Problem details: Print, from the listing below, the lines starting at the line containing "Beta – Remote Control 5.4 (216, 564)" and ending at the line containing "Enterprise Remote Control – Security", exactly as they stand, and print nothing else.

BEGIN Information provided

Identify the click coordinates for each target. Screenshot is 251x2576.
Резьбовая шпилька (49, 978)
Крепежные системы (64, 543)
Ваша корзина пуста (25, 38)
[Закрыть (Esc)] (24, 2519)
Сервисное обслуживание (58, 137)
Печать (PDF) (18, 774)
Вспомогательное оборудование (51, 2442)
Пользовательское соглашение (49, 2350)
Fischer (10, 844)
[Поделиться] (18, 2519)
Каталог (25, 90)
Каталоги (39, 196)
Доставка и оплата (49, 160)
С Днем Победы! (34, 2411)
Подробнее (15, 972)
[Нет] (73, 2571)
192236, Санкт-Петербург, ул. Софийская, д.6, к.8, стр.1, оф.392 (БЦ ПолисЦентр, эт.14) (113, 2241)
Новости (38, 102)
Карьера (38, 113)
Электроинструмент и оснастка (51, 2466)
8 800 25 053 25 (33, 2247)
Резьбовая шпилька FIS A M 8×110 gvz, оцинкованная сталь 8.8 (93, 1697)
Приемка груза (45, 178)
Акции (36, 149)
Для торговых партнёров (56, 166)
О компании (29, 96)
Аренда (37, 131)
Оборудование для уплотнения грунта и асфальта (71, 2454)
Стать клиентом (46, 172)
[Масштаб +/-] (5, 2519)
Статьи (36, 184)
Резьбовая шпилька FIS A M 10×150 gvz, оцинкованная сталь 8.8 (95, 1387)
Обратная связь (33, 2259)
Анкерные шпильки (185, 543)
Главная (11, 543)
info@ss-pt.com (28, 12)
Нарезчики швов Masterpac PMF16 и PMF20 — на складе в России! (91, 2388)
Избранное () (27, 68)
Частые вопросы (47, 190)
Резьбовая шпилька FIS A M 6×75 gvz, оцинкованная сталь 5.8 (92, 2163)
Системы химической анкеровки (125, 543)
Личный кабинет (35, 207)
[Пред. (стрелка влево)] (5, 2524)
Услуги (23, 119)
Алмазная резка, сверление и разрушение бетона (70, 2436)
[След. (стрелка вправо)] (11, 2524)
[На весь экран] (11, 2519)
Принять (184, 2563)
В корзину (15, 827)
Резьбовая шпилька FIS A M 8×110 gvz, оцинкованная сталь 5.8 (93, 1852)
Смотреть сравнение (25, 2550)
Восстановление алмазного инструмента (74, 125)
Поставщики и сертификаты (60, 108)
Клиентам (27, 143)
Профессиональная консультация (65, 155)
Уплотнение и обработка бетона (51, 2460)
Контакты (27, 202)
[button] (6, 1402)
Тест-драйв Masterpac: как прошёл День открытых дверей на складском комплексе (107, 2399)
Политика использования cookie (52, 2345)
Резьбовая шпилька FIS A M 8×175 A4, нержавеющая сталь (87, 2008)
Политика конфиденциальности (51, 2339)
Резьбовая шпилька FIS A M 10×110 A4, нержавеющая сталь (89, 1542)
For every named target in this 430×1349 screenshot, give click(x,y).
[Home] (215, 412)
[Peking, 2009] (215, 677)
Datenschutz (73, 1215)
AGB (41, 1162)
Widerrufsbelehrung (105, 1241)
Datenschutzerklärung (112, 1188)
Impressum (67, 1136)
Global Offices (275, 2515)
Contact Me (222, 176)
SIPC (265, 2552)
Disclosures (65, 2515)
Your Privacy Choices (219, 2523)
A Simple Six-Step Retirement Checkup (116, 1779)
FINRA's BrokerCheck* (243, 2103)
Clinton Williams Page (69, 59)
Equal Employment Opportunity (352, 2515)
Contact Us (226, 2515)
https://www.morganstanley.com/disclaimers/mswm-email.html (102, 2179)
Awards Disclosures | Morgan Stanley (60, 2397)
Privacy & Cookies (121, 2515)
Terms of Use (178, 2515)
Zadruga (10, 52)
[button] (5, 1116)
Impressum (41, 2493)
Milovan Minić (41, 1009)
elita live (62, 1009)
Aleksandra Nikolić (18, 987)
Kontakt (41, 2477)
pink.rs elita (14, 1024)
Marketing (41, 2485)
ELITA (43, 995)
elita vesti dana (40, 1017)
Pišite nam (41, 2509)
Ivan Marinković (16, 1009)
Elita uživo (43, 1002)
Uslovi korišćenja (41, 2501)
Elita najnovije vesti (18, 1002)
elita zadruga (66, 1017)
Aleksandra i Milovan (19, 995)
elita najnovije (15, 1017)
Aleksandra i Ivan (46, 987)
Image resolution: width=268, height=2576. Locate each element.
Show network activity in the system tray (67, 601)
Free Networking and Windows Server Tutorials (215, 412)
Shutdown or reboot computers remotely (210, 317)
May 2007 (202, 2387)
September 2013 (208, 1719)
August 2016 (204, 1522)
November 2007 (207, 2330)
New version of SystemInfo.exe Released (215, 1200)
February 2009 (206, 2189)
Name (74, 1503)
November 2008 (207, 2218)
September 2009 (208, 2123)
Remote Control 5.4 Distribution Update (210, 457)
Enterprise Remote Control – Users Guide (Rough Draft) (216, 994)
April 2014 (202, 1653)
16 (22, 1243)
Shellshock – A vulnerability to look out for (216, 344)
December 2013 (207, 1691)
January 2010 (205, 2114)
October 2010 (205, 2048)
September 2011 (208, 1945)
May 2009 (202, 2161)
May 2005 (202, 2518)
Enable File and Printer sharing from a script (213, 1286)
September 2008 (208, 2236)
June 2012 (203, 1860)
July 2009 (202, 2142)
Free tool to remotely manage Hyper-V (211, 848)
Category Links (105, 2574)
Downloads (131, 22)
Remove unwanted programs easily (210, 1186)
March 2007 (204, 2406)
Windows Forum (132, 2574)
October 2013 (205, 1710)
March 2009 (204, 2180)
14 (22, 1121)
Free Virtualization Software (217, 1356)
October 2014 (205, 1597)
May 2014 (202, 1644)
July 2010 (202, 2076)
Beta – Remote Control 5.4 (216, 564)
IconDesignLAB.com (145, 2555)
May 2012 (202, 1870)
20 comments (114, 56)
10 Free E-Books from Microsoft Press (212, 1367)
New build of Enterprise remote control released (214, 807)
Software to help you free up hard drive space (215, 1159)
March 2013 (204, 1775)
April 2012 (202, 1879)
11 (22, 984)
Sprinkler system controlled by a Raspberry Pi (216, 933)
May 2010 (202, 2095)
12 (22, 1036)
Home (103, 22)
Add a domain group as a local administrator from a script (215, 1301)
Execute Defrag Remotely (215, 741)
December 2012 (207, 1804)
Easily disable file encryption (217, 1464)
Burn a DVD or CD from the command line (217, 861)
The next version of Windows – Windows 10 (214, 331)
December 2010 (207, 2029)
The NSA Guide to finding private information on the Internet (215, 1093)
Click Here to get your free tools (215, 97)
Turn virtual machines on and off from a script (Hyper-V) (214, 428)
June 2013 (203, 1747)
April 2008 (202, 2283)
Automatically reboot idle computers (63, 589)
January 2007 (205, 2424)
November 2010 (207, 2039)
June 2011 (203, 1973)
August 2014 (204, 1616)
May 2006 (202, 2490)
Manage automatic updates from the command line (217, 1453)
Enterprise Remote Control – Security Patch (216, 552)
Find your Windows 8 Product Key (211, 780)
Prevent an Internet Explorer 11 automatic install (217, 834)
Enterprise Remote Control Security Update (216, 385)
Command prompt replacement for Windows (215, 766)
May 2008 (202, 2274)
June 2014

END Information provided

Response to this exercise:
Beta – Remote Control 5.4 (216, 564)
IconDesignLAB.com (145, 2555)
May 2012 (202, 1870)
20 comments (114, 56)
10 Free E-Books from Microsoft Press (212, 1367)
New build of Enterprise remote control released (214, 807)
Software to help you free up hard drive space (215, 1159)
March 2013 (204, 1775)
April 2012 (202, 1879)
11 (22, 984)
Sprinkler system controlled by a Raspberry Pi (216, 933)
May 2010 (202, 2095)
12 (22, 1036)
Home (103, 22)
Add a domain group as a local administrator from a script (215, 1301)
Execute Defrag Remotely (215, 741)
December 2012 (207, 1804)
Easily disable file encryption (217, 1464)
Burn a DVD or CD from the command line (217, 861)
The next version of Windows – Windows 10 (214, 331)
December 2010 (207, 2029)
The NSA Guide to finding private information on the Internet (215, 1093)
Click Here to get your free tools (215, 97)
Turn virtual machines on and off from a script (Hyper-V) (214, 428)
June 2013 (203, 1747)
April 2008 (202, 2283)
Automatically reboot idle computers (63, 589)
January 2007 (205, 2424)
November 2010 (207, 2039)
June 2011 (203, 1973)
August 2014 (204, 1616)
May 2006 (202, 2490)
Manage automatic updates from the command line (217, 1453)
Enterprise Remote Control – Security Patch (216, 552)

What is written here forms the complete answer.